Hay días, sólo algunos, en los que me levanto con esa sensación de que algo importante debería suceder. No me refiero a esa sensación premonitoria, como cuando presientes un accidente de tráfico o que álguien vaya a telefonearte por error.
La sensación de prever una llamada telefónica segundos antes de que se produzca siempre provoca un pequeño escalofrío, una corriente eléctrica desde el cuello hasta la cadera. Como cuado caminas con los ojos cerrados imaginando el cañón de un revólver apuntando a escasos centímetros de tu nuca. La sensación exacta que provoca que adores la vida como si de un milagro divino se tratase.
Pero aún con todo, no llega a ser la misma sensación.
Sólo yo puedo comprenderlo.
La presión atmosférica es la adecuada. La capa nubosa sobre el cielo de la ciudad está lo suficientemente compactada como para que las cargas eléctricas se alteren. La producción de dopamina y serotonina se ve alterada.

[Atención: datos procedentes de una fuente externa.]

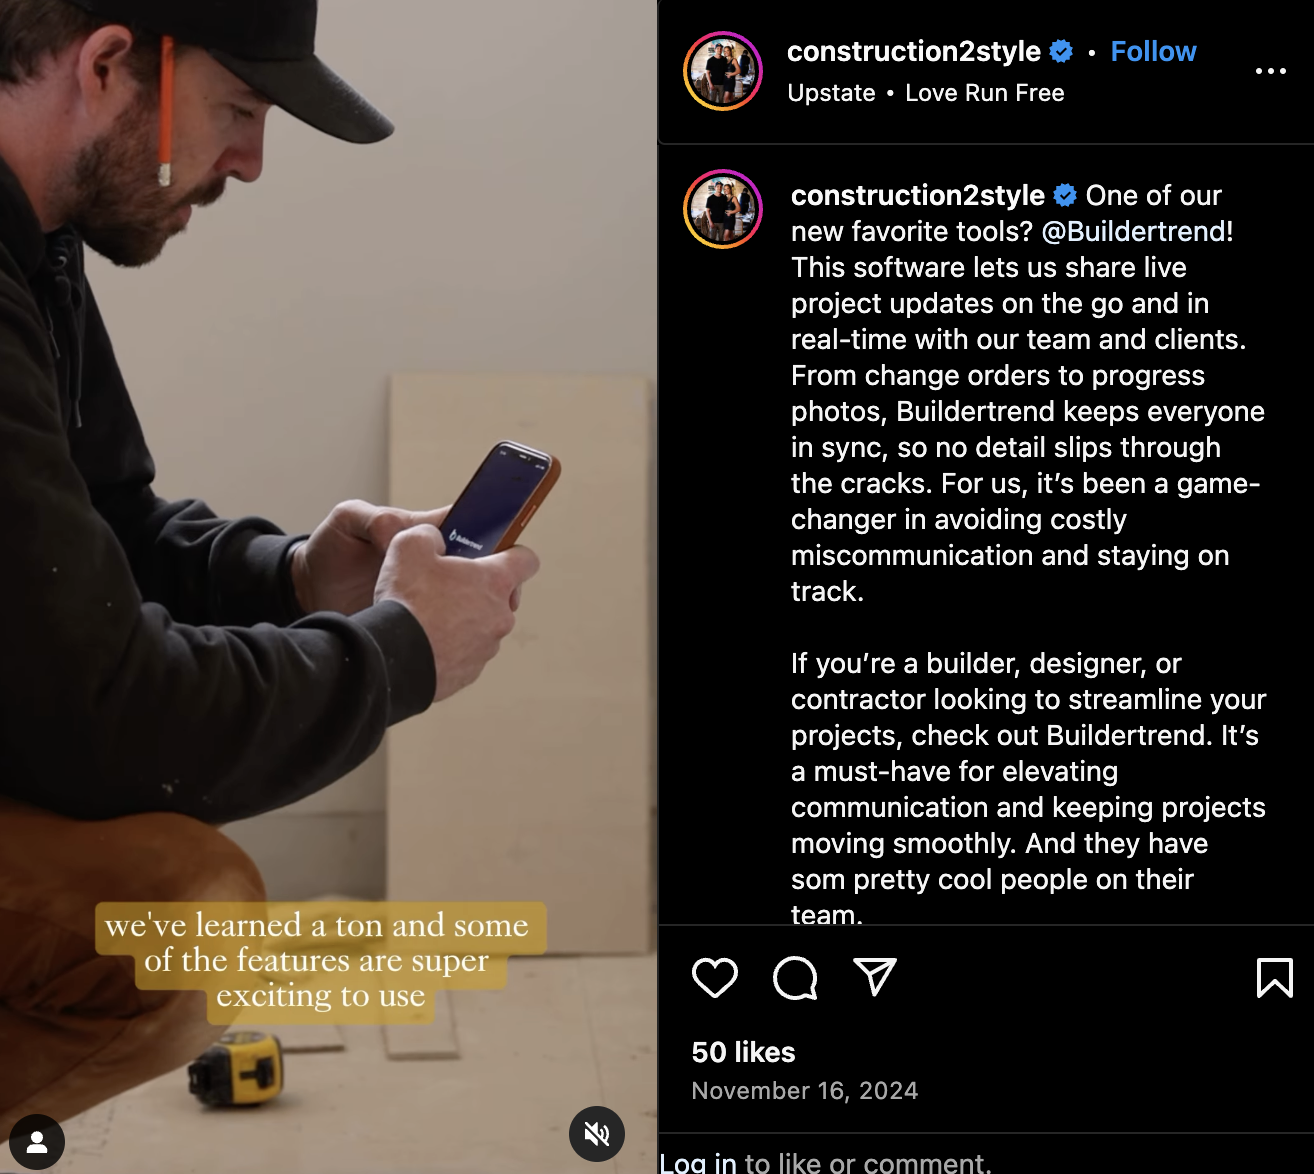Share post via paper plane icon
1314x1174 pixels.
coord(875,977)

La música que llega a mis oidos, neutralizando cualquier ruido de la ciudad, me sumerge en mi propio mundo.
A + B + C = D
Y esto provoca que las cargas eléctricas de mis neuronas trabajen a marchas forzadas para calcular el momento o la posición de cada electrón del universo.
Soy un dios.
Soy Dios.
Los cuerpos sólidos se transforman en materia maleable como el estaño fundido y sé que puedo fluir con el entorno.
Te elevas.
Te elevas.
Más...
Los árboles crecen a velocidades vertiginosas, las calles se hunden y el asfalto fluye formando calles afluentes hacia grandes calles principales. Los pájaros forman nubes.
Y sé lo que va a suceder.
Tengo esa misma sensación de frío en la nuca. Ese momento de la mañana en que sé que la verdad absoluta reside en el valor Cero. Que el caos universal símplemente vale 1.
Y que soy el elegido para reestablecer estos valores.